**TASK DIRECTIONS**
Please write out, character for character, the lines of the entries from the line with "In order to click on N" up to and including the line with "Image resolution: width=1397". Give only those lines.

── STORED ROWS ──

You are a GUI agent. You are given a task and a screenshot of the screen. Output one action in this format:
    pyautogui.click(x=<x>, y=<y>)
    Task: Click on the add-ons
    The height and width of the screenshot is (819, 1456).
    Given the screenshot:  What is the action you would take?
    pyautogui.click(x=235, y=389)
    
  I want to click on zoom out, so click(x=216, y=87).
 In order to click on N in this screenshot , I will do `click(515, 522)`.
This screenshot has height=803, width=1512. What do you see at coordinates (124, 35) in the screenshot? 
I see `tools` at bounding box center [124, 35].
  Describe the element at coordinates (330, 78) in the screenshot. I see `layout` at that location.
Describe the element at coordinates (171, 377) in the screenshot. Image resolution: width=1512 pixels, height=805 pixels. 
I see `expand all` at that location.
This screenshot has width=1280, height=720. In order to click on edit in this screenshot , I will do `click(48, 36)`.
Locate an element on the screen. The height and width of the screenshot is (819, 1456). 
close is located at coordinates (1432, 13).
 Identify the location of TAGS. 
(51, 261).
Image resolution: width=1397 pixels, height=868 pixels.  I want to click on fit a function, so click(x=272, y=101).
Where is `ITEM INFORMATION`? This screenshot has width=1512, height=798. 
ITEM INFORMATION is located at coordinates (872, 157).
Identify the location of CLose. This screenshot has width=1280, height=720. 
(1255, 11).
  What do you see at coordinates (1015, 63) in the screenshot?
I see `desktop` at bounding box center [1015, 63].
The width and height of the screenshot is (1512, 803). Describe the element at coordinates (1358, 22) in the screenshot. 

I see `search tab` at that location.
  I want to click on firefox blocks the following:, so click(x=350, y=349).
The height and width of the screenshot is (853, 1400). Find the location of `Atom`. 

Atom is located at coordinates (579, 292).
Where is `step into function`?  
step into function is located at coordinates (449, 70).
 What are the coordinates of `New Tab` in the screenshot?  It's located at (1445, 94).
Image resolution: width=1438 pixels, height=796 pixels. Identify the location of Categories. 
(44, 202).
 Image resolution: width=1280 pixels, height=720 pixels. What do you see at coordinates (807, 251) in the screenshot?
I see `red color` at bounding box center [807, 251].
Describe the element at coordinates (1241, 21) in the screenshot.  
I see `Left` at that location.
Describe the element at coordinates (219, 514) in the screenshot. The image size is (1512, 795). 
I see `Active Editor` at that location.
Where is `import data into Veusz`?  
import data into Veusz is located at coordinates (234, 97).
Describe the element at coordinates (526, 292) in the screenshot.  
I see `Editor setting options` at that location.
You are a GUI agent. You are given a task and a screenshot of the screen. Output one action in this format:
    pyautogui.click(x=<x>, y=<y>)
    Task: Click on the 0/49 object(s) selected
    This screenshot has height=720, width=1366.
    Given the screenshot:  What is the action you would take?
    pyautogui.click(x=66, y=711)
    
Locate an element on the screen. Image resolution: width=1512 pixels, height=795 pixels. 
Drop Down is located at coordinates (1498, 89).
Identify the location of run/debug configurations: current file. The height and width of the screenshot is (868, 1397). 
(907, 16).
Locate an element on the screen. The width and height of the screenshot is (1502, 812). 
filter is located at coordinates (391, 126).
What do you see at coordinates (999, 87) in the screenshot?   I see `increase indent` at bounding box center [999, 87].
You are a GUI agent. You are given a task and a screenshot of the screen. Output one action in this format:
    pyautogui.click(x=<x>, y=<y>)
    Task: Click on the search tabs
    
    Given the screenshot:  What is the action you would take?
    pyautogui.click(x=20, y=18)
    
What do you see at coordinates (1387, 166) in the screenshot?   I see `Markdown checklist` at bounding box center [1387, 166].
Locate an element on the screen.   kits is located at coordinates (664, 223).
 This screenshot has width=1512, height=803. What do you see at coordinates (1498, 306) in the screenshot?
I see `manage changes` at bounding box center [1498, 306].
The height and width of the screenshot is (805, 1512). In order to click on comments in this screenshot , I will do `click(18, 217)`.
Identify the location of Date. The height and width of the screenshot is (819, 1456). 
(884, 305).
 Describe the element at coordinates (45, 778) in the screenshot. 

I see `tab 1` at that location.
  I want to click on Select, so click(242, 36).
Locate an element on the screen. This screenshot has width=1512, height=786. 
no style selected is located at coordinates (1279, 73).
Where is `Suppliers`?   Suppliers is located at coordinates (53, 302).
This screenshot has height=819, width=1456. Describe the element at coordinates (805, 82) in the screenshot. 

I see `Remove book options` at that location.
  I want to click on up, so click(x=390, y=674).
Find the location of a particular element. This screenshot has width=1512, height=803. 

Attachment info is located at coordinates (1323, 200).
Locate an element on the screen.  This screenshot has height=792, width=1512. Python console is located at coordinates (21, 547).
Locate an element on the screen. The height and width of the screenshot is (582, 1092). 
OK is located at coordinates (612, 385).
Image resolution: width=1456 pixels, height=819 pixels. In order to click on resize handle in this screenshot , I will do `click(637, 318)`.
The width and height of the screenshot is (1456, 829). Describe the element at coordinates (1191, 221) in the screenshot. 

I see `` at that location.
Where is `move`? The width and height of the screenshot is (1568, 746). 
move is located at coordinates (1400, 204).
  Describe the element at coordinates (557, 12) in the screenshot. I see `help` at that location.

───

**OUTPUT FOR THIS TASK**
 In order to click on N in this screenshot , I will do `click(515, 522)`.
This screenshot has height=803, width=1512. What do you see at coordinates (124, 35) in the screenshot? 
I see `tools` at bounding box center [124, 35].
  Describe the element at coordinates (330, 78) in the screenshot. I see `layout` at that location.
Describe the element at coordinates (171, 377) in the screenshot. Image resolution: width=1512 pixels, height=805 pixels. 
I see `expand all` at that location.
This screenshot has width=1280, height=720. In order to click on edit in this screenshot , I will do `click(48, 36)`.
Locate an element on the screen. The height and width of the screenshot is (819, 1456). 
close is located at coordinates (1432, 13).
 Identify the location of TAGS. 
(51, 261).
Image resolution: width=1397 pixels, height=868 pixels.  I want to click on fit a function, so click(x=272, y=101).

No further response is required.